La discussione sul futuro di Electrolux non resta confinata agli stabilimenti del territorio pordenonese. La vertenza, che in queste settimane tiene insieme lavoratori, sindacati e istituzioni locali, è stata portata anche sul piano europeo da Alessandro Ciriani, eurodeputato di Fratelli d’Italia, intervenuto alla mobilitazione organizzata in difesa dei siti produttivi italiani del gruppo.
Nel ragionamento dell’esponente politico, ciò che accade a Pordenone viene letto come un passaggio che supera i confini della singola azienda. In gioco, secondo Ciriani, c’è la capacità del sistema europeo di mantenere produzioni industriali strategiche e di non perdere occupazione, competenze e filiere collegate.
Una crisi che tocca direttamente il Friuli
Per il territorio friulano il dossier Electrolux ha un peso evidente, perché coinvolge non soltanto i dipendenti ma anche il tessuto economico che ruota attorno alla produzione. Il tema, quindi, ha una dimensione locale molto concreta: posti di lavoro, famiglie e indotto restano al centro di una preoccupazione che a Pordenone si è già tradotta in una partecipazione molto ampia alle iniziative pubbliche.

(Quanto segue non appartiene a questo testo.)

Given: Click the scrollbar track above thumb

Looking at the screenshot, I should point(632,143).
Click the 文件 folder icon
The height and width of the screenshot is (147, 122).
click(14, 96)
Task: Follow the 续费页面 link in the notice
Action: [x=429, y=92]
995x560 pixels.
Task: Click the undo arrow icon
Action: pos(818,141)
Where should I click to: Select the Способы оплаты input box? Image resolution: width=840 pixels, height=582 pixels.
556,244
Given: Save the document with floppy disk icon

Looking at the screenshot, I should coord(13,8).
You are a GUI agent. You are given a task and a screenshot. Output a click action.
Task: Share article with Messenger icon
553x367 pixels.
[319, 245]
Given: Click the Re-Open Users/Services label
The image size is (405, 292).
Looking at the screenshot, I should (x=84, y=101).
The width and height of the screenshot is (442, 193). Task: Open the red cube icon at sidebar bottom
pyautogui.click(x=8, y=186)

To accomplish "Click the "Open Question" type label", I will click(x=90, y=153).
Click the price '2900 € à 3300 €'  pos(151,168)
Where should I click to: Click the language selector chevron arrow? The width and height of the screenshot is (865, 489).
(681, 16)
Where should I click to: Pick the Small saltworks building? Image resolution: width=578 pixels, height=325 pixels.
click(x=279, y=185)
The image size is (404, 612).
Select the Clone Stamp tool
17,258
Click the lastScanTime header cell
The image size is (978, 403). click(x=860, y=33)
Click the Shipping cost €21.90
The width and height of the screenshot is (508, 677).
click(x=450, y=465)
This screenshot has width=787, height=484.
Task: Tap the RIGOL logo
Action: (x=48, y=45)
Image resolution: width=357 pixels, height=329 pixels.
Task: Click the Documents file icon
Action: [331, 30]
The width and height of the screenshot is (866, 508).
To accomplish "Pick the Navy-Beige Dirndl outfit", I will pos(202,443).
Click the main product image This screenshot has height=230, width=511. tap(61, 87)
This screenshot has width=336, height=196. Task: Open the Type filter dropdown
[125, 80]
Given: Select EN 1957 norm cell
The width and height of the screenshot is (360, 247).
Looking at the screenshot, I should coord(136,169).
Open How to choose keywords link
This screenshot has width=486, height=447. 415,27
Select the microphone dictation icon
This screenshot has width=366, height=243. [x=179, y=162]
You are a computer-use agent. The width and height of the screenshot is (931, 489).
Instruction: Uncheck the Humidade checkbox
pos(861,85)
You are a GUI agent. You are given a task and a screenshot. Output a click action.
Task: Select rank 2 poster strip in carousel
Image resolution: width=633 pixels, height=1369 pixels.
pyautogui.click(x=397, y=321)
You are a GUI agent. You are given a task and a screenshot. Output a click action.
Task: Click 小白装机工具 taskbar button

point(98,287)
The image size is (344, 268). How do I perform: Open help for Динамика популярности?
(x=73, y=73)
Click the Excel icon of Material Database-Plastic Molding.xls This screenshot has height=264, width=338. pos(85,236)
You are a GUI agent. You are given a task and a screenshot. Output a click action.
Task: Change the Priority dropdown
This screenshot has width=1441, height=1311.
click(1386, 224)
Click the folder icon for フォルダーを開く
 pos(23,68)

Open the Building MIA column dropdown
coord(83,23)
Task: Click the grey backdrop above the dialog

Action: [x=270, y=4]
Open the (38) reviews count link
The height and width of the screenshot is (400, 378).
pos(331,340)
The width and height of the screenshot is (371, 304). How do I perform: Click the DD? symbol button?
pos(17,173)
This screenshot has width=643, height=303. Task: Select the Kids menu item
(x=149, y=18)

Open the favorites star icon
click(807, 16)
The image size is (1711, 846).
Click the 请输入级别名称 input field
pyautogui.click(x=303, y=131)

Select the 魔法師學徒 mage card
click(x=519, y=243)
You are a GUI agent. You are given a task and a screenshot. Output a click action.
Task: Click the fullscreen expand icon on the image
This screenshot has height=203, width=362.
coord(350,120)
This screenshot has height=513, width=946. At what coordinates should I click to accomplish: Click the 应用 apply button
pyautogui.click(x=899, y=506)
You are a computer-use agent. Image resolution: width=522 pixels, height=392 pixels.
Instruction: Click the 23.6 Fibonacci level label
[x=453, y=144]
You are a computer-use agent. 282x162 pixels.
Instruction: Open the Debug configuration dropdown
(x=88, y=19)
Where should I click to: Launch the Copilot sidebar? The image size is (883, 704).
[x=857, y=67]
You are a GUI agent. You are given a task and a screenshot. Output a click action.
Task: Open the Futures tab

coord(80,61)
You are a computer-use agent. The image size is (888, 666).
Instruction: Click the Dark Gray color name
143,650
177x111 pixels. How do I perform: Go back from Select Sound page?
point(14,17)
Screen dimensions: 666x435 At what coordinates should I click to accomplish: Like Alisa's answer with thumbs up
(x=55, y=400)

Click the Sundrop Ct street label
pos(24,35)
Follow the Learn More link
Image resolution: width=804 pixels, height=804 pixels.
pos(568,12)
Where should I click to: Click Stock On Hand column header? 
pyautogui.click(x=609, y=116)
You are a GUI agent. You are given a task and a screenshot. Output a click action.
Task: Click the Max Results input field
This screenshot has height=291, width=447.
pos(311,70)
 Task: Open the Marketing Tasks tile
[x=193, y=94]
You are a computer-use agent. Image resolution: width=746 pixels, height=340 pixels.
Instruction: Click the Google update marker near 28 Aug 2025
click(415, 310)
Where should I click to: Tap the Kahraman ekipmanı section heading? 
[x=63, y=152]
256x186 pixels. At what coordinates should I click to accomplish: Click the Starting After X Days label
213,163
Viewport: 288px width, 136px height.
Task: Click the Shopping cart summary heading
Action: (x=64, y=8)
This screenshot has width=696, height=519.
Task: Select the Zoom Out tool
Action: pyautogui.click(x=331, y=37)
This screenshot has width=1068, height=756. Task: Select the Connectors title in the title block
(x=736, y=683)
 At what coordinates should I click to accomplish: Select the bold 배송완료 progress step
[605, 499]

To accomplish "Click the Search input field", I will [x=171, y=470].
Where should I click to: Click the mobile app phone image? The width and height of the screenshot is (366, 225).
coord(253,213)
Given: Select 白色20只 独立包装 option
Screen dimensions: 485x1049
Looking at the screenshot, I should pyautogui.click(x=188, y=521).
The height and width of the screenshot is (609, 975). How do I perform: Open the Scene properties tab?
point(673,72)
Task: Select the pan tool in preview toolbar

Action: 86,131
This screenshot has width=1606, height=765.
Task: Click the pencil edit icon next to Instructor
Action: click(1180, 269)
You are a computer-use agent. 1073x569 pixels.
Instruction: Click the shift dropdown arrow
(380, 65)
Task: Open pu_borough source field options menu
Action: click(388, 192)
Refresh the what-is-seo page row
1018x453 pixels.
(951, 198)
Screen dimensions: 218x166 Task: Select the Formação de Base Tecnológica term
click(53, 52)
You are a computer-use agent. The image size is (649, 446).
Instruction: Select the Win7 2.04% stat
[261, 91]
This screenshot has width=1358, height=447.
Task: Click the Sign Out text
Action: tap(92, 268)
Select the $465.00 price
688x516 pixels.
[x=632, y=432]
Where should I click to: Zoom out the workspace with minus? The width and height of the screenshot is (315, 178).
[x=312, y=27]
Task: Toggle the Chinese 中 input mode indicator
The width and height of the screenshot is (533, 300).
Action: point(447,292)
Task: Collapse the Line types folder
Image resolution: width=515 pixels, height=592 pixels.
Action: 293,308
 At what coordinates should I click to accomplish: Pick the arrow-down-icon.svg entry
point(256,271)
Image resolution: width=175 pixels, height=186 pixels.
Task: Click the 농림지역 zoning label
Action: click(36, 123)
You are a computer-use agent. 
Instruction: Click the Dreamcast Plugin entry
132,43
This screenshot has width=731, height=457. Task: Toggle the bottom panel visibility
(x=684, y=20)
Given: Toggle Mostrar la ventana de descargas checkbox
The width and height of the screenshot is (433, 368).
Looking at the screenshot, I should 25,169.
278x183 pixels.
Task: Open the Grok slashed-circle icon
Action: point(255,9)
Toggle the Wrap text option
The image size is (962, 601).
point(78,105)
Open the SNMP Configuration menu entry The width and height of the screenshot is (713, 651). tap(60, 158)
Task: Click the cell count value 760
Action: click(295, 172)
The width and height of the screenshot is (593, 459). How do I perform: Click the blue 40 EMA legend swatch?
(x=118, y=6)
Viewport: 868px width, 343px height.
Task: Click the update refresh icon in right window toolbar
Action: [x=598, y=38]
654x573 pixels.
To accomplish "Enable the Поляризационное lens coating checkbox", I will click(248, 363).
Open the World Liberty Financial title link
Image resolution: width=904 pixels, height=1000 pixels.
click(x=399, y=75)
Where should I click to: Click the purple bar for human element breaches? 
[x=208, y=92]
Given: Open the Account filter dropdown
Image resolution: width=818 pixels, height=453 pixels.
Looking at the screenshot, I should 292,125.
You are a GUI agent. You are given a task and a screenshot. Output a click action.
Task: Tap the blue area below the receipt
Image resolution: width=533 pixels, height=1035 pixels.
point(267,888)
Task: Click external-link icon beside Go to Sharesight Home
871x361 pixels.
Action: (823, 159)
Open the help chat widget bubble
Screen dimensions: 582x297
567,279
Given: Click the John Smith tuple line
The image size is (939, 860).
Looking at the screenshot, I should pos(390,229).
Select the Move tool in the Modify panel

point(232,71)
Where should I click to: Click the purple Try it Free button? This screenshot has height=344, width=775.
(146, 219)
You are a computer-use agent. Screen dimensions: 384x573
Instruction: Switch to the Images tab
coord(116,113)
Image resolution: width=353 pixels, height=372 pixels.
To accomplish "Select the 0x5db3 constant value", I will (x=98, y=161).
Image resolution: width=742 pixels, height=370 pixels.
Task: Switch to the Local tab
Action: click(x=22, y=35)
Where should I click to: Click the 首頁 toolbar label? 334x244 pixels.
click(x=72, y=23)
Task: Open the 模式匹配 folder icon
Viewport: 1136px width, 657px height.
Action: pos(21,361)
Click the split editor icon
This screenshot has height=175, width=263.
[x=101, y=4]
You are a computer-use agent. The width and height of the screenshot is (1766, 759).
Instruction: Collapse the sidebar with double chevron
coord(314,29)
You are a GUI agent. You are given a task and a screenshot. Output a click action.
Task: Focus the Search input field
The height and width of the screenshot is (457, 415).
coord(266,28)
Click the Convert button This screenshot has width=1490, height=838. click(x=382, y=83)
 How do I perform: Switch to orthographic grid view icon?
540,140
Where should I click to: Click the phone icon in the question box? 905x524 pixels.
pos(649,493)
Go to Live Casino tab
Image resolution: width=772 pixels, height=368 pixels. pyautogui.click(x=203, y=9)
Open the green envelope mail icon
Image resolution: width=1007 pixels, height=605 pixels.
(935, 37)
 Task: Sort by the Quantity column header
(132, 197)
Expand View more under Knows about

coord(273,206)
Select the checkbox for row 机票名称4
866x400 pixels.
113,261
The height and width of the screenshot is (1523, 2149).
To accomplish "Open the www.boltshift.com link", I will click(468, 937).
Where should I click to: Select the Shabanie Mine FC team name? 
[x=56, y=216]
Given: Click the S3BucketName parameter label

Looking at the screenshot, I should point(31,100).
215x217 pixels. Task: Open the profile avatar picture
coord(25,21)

La manifestazione sindacale delle scorse ore si inserisce infatti in un percorso di mobilitazione già ben visibile in provincia. Il precedente corteo con oltre 2mila persone tra Porcia e Pordenone aveva già mostrato quanto la vicenda sia sentita in quest’area del Friuli Venezia Giulia.
Le critiche alle scelte dell’Unione europea
Nel suo intervento, Ciriani ha attribuito una parte rilevante delle difficoltà del manifatturiero a politiche comunitarie che, a suo giudizio, hanno reso più oneroso produrre in Europa. Ha richiamato in particolare l’effetto di norme e meccanismi come ETS e CBAM, considerati fattori che incidono su costi, adempimenti e competitività delle imprese.
La sua tesi è che la crisi non possa essere spiegata soltanto con decisioni aziendali o con l’andamento di un singolo marchio. A soffrire, ha sostenuto, sono diversi comparti produttivi, dall’elettrodomestico all’automotive, passando per acciaio e ceramica, tutti alle prese con uno scenario internazionale sempre più difficile.
Il passaggio atteso in commissione ITRE
Tra i punti indicati da Ciriani c’è anche un appuntamento istituzionale già imminente. La prossima settimana, ha spiegato, in commissione ITRE del Parlamento europeo si discuterà della modifica del CBAM, passaggio che viene indicato come uno dei terreni su cui provare a correggere strumenti ritenuti penalizzanti per chi produce all’interno dell’Unione.
Secondo l’eurodeputato, una revisione di queste regole sarebbe necessaria per ridare margine competitivo alle filiere industriali europee. Nel confronto globale, ha osservato, le aziende del continente si misurano con concorrenti di Paesi come Cina, Stati Uniti e Corea, in un quadro che oggi viene ritenuto sbilanciato.
Pordenone come snodo simbolico della partita industriale
Nella lettura proposta durante il corteo, Pordenone diventa uno dei luoghi in cui si misura la capacità dell’Europa di difendere la propria base produttiva. Non solo una vertenza aziendale, dunque, ma un caso emblematico per capire quali strumenti politici e industriali siano ancora disponibili per proteggere occupazione e manifattura.
Il messaggio emerso dalla mobilitazione resta doppio: da una parte la richiesta di salvaguardare i posti di lavoro e la presenza del gruppo in Italia, dall’altra la pressione perché a Bruxelles cambi l’impostazione sulle politiche industriali. Per il Friuli, dove la manifattura continua a essere una componente decisiva dell’economia, il dossier Electrolux resta così un banco di prova che va ben oltre i cancelli dello stabilimento.